Next, the change in remaining charge amount of the capacitor 111 will be described. In the case where the electric power is supplied from the N-pole to the L-pole of the AC power source 100, the remaining charge amount of the capacitor 111 decreases by the discharge of the electric charges in a period in which the FSRD signal is outputted. On the other hand, in a period in which the FSRD signal is not outputted, the remaining charge amount of the capacitor 111 is maintained to the subsequent zero-cross point without being changed. In the case where the electric power is supplied from the L-pole to the N-pole of the AC power source 100, similarly as in the embodiments 1 to 3, the remaining charge amount of the capacitor 111 decreases in the period in which the FSRD signal is outputted, and in the case where the FSRD signal is not outputted, the capacitor 111 charges the electric charge, so that the remaining charge amount increases. In one half-wave, the FSRD signal is outputted two times and the remaining charge amount of the capacitor 111 decreases, but the output time duration of the FSRD signal is a necessary minimum level. For this reason, the remaining charge amounts of the capacitor 111 when the one electric power control period is started and when the one electric power control period is ended are at least equal to each other. For this reason, the electric power supply control to the heater 54 can be continuously carried out.

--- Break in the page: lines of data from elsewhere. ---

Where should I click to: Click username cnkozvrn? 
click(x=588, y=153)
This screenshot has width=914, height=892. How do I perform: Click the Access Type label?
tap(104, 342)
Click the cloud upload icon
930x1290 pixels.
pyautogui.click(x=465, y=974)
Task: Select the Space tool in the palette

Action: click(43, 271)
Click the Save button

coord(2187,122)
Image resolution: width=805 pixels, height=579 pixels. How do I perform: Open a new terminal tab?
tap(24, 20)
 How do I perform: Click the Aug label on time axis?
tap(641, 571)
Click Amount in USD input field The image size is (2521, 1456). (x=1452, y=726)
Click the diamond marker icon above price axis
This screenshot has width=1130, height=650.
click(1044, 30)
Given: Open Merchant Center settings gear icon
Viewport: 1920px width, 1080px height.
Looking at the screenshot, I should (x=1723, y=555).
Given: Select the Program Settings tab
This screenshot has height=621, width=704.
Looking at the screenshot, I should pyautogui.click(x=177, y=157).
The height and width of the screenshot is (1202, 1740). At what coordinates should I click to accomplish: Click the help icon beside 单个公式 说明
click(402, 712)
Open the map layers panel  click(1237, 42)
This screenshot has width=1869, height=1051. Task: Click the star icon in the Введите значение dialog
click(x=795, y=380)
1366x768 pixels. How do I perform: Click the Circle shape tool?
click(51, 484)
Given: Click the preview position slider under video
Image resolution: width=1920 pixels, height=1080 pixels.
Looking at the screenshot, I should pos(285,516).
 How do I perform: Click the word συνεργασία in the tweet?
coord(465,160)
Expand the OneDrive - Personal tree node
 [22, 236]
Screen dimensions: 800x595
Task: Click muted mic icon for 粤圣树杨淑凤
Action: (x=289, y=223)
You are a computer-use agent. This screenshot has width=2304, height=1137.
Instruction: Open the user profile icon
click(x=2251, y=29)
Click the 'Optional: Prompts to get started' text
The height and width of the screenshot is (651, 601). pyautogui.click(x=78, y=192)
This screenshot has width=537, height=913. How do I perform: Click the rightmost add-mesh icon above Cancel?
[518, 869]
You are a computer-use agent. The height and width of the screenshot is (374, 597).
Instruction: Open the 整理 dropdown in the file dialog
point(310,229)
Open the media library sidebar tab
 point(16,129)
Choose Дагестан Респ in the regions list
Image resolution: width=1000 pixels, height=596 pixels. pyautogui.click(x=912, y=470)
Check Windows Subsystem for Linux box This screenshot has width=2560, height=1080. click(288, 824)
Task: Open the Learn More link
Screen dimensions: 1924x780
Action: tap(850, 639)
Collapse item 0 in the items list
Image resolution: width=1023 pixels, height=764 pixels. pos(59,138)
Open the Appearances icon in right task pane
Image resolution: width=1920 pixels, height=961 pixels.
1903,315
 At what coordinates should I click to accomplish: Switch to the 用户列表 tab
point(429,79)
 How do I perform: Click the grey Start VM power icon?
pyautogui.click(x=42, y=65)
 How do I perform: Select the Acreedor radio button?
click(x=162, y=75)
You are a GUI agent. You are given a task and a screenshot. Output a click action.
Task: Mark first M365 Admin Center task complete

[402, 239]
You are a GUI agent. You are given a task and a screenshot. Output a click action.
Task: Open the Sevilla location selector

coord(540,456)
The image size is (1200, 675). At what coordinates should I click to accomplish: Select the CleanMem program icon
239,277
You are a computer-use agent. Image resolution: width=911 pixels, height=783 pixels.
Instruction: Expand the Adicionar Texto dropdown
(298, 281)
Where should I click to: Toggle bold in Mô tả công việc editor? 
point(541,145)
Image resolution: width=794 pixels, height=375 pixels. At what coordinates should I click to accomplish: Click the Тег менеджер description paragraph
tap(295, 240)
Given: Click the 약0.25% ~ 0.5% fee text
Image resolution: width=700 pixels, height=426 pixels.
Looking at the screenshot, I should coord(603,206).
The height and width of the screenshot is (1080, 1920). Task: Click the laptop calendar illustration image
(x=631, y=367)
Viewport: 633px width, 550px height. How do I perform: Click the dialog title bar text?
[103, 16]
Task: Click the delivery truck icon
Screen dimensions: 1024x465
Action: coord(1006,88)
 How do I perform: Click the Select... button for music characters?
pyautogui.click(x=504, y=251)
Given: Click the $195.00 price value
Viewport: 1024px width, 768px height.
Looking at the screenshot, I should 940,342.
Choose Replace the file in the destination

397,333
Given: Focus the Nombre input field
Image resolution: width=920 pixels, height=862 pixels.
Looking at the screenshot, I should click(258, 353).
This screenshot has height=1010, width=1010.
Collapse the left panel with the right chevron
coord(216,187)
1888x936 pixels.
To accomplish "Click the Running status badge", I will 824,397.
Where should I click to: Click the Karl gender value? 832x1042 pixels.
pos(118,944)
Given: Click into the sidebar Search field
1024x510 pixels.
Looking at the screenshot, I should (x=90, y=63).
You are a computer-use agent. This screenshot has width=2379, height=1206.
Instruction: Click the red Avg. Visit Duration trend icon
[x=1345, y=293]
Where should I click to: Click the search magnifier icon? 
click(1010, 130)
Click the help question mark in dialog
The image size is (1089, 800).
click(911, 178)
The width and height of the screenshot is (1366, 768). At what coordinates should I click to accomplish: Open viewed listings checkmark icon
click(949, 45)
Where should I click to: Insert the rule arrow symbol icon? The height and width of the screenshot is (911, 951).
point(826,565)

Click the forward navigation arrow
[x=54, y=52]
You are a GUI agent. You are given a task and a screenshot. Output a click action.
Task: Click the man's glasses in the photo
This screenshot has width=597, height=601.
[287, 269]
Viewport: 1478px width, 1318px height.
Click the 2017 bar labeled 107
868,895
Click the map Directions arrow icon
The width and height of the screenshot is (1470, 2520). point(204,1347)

As described above, the CPU 94 outputs the FSRD signal while randomly changing the output phase of the FSRD signal. By doing so, tuning-off of the triac 56 due to the noise superposed on the while maintaining a necessary electric charge amount, the influence of turning-off of the triac 56 due to the noise superposed on the waveform of the AC power source 100 is minimized as can as possible, so that the electric power supply to the heater 54 can be made substantially continuously in the electric power control period.

As described above, in a circuit such that the gate current is supplied to the bidirectional thyristor from the power source provided separately from the AC power source, the bidirectional thyristor can be continuously controlled by a simple means while suppressing an increase in cost and avoiding the influence due to the distortion of the AC power source and the noise.

Embodiment 5

In the embodiment 5, a zero-cross circuit capable of detecting the above-described ZEROX signal even in the case where the electric power is supplied from which one of the L-pole and the N-pole of the AC power source 100 is provided. In the embodiment 5, a control constitution in which the above-described FSRD signal is outputted a plurality of times in one half-wave only in the case where the noise of the AC power source 100 generated will be described. Only in a necessary case, the FSRD signal is outputted plural times in one half-wave. By this, in a minimum electric charge use amount of the capacitor 111, the above-described triac 56 is controlled while suppressing the heat generation of the charging resistor 120, so that the electric power supply to the heater 54 is continued by preventing the influence of the noise superposed on the waveform of the AC power source 100 to the extent possible.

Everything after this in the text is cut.